If characters live in each level, there should be a consistent world they live in. So the temple might be located in the outskirts of a village the player explored previously. The player might meet a few characters from that village multiple times, etc.. A bit like an RPG, except without fighting but deeper puzzles, and split into levels.

It's possible to think of a 4D world as a bunch of parallel 3D worlds (just like it's possible to think of the 3D world as a bunch of parallel 2D worlds, see the trailer for more). I use this fact to make the levels easier to understand, so a level might have a “desert world” and a “grass world.” (Actually there are infinitely many worlds, but they are grouped together so worlds next to each other in the fourth dimension look very similar)

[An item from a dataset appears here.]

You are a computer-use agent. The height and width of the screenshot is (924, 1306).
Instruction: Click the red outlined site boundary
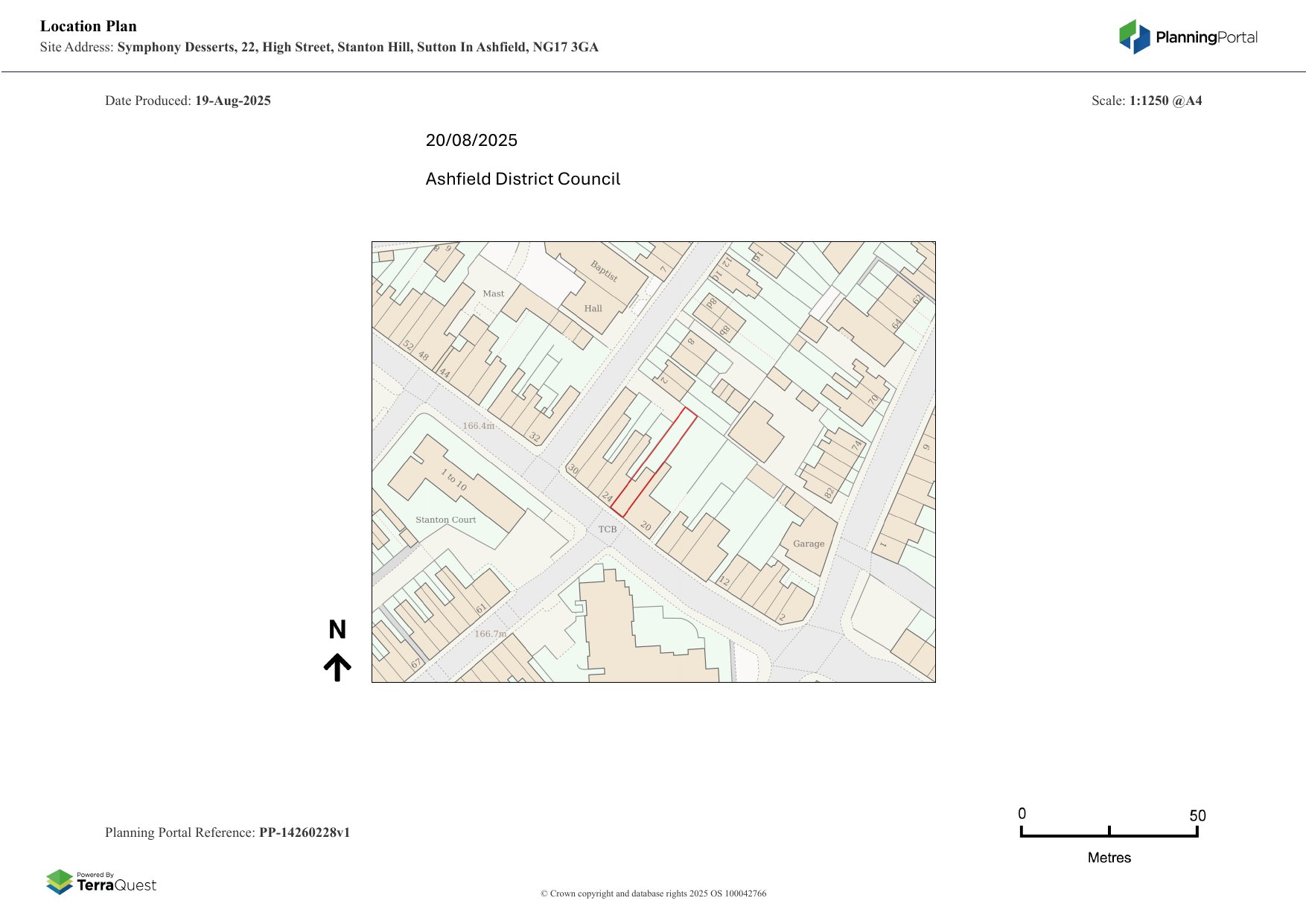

So if I use this fact in the levels, I should use it in the world building as well. And hence the world of Miegakure contains a bunch of parallel universes, some of which containing their own civilization. The world the main character is from is a bit like our own, with a Japanese/European medieval theme. But there are others. For example here is some concept art of a windmill from a civilization that is wealthy, extravagant, but also a bit dark, with strange beliefs and customs...

Art by the amazing Kellan Jett (He may post concepts that are in-progress ideas and not representative of things that will actually be in the game).

### Talk: Exploring and Presenting a Game's Consequence-Space

Saturday, January 9th, 2016

I gave a talk at the PRACTICE game design conference at the NYU Game Center a couple months ago:

Slides are here

I had meant to update the talk I gave at Indiecade in 2011, and talk more in depth about how I used these ideas for Miegakure, but in the end because of the half hour format I do not cover the first half (designing mechanics to generate an interesting possibility space) and only cover the second half (how to explore the space the mechanics create). I also talk about a bunch of game design problems that are especially interesting in the case of Miegakure. I also cut the intro a bit, but posted it Here.

### Abstraction Design

Sunday, December 6th, 2015

The Introduction to a talk I gave recently...

### Abstractions

Creating an abstraction means to take a phenomenon or concept and reduce it to a simpler version by ignoring certain factors. We can then use an abstraction to predict things about the more complex phenomenon or concept.
For example, we can predict the motions of entire planets just using a few simple equations, despite the fact that planets are extremely complicated, by reducing planets to points with mass.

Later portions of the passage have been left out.